Y Jesús viene a rescatarnos, a hacernos
salir, para convertirnos de pobres y ciegos, de cautivos y oprimidos. en
ministros de misericordia y consolación. Y nos dice, con las palabras del
profeta Ezequiel al pueblo que se prostituyó y traicionó tanto a su Señor: «Yo me acordaré de la alianza que hice contigo cuando
eras joven… Y tú te acordarás de tu conducta y te avergonzarás de ella, cuando
recibas a tus hermanas, las mayores y las menores, y yo te las daré como hijas,
si bien no en virtud de tu alianza. Yo mismo restableceré mi alianza contigo, y
sabrás que yo soy el Señor. Así, cuando te haya perdonado todo lo que has
hecho, te acordarás y te avergonzarás, y la vergüenza ya no te dejará volver a
abrir la boca —oráculo del Señor—» (Ez 16,60-63).

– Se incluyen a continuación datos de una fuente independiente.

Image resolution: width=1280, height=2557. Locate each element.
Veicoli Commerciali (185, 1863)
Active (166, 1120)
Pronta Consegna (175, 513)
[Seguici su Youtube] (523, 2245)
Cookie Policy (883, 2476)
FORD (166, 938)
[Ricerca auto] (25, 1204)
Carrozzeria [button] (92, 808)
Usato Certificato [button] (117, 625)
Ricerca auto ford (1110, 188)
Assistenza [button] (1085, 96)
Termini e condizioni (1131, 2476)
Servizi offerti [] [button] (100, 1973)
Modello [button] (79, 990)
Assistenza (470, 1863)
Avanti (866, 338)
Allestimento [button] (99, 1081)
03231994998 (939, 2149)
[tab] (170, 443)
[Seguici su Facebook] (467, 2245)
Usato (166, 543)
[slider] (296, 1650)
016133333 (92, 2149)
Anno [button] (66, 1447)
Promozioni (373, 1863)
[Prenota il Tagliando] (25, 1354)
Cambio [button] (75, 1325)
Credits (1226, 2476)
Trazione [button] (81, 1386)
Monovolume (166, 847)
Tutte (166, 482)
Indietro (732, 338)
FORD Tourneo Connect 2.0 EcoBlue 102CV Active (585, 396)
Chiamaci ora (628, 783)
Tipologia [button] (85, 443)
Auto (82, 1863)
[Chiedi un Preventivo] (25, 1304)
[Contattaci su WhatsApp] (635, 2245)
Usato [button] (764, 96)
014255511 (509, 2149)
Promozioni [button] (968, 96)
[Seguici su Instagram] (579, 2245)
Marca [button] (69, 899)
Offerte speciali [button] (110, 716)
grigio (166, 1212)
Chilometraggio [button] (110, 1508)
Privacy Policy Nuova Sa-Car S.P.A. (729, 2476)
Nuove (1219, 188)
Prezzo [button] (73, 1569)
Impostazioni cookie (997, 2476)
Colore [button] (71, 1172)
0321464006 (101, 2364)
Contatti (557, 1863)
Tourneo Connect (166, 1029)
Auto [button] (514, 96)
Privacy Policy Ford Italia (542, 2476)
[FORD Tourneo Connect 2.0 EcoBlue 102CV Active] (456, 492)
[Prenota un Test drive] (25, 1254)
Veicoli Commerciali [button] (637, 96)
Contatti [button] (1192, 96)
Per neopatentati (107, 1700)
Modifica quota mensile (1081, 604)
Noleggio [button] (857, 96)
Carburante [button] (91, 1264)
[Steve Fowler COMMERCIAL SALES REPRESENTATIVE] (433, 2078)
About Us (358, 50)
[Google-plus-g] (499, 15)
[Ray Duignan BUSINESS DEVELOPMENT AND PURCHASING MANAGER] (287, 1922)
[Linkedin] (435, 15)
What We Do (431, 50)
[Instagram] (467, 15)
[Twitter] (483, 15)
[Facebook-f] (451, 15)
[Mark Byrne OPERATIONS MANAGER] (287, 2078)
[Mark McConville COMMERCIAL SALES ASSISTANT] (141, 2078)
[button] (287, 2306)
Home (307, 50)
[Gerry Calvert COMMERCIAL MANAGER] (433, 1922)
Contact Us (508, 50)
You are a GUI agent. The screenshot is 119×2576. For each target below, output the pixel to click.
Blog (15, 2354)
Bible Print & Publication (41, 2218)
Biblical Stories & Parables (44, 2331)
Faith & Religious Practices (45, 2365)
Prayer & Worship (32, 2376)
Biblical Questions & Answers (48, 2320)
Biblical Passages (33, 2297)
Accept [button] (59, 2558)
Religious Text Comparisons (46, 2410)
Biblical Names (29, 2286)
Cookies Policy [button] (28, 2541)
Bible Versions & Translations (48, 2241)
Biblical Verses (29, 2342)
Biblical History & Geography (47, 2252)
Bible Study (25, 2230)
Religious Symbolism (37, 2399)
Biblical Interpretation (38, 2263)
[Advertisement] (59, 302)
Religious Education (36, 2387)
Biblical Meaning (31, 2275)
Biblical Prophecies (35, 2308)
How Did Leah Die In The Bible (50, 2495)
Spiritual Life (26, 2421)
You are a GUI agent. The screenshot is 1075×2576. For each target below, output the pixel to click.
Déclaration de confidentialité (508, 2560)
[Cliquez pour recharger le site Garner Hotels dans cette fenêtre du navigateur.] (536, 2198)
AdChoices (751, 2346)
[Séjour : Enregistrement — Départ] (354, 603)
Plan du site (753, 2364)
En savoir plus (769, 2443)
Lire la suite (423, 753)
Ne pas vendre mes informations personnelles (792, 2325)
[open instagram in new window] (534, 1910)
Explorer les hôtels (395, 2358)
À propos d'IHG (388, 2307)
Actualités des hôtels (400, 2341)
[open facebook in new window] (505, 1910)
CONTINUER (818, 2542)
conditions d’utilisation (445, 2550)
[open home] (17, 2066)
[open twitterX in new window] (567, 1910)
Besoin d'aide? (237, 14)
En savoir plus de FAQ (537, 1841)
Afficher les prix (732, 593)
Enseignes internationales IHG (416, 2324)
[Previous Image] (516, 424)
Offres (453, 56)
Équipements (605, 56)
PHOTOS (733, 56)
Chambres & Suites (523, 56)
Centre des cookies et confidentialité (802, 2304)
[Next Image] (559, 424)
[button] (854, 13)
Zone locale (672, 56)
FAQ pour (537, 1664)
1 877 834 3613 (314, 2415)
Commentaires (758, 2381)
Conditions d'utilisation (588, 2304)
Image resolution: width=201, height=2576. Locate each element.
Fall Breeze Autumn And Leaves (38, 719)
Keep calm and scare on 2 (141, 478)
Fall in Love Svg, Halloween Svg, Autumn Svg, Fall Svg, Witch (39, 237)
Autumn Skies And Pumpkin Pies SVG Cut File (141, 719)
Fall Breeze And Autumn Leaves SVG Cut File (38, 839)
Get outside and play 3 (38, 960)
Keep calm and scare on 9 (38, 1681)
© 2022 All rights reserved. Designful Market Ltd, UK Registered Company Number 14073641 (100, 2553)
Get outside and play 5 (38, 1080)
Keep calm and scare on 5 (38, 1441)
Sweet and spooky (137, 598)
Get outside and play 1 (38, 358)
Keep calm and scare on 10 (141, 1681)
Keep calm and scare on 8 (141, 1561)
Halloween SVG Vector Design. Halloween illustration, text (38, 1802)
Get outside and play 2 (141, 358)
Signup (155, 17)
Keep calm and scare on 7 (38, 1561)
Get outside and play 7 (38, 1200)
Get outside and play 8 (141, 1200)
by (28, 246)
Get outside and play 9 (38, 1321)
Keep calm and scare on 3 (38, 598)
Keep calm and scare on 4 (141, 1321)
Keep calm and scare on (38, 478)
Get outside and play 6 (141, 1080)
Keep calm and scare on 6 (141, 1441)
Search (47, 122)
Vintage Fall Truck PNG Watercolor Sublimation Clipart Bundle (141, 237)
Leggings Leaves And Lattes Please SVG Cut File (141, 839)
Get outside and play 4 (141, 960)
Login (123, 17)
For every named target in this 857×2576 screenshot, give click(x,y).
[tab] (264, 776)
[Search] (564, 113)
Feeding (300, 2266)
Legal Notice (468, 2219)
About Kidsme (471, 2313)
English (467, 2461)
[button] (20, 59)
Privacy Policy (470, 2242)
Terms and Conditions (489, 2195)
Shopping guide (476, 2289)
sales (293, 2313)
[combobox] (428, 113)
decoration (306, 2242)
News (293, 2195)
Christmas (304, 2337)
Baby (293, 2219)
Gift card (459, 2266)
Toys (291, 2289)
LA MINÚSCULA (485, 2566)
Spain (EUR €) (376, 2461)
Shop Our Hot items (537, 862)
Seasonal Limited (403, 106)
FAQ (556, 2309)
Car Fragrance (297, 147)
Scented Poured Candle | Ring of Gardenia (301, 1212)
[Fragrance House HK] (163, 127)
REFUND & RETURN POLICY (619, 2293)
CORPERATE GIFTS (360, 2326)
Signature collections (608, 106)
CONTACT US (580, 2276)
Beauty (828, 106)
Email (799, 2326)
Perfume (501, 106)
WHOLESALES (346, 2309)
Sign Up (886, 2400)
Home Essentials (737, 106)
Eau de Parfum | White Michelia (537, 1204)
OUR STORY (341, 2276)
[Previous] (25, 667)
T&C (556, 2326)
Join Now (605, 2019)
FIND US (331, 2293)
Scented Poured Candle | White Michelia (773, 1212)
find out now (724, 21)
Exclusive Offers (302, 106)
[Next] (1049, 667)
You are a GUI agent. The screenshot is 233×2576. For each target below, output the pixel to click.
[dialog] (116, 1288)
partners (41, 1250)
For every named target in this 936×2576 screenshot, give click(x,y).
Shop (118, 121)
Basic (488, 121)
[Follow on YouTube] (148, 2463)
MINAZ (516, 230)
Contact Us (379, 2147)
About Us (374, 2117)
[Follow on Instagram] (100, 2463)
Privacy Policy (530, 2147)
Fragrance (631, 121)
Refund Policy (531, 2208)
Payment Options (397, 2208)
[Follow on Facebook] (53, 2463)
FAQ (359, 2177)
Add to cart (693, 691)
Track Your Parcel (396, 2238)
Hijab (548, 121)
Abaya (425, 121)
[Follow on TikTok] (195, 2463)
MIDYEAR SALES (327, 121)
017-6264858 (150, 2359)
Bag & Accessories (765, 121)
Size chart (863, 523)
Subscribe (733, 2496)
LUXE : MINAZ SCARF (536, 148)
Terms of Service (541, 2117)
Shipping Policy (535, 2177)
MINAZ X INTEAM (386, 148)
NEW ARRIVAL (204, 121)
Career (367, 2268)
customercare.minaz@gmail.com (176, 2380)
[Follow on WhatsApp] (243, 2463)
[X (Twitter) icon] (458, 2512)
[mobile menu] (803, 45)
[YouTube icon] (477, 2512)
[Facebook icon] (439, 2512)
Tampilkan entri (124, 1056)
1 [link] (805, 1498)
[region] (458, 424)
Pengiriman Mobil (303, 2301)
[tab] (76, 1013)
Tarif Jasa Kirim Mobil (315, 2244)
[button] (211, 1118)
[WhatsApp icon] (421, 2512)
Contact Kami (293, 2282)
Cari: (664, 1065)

En este Año Santo Jubilar, celebramos con
todo el agradecimiento de que sea capaz nuestro corazón, a nuestro Padre, y le
rogamos que «se acuerde siempre de su Misericordia»;
recibimos con avergonzada dignidad la Misericordia en la carne herida de
nuestro Señor Jesucristo y le pedimos que nos lave de todo pecado y nos libre
de todo mal; y con la gracia del Espíritu Santo nos comprometemos a comunicar
la Misericordia de Dios a todos los hombres, practicando las obras que el
Espíritu suscita en cada uno para el bien común de todo el pueblo fiel de Dios.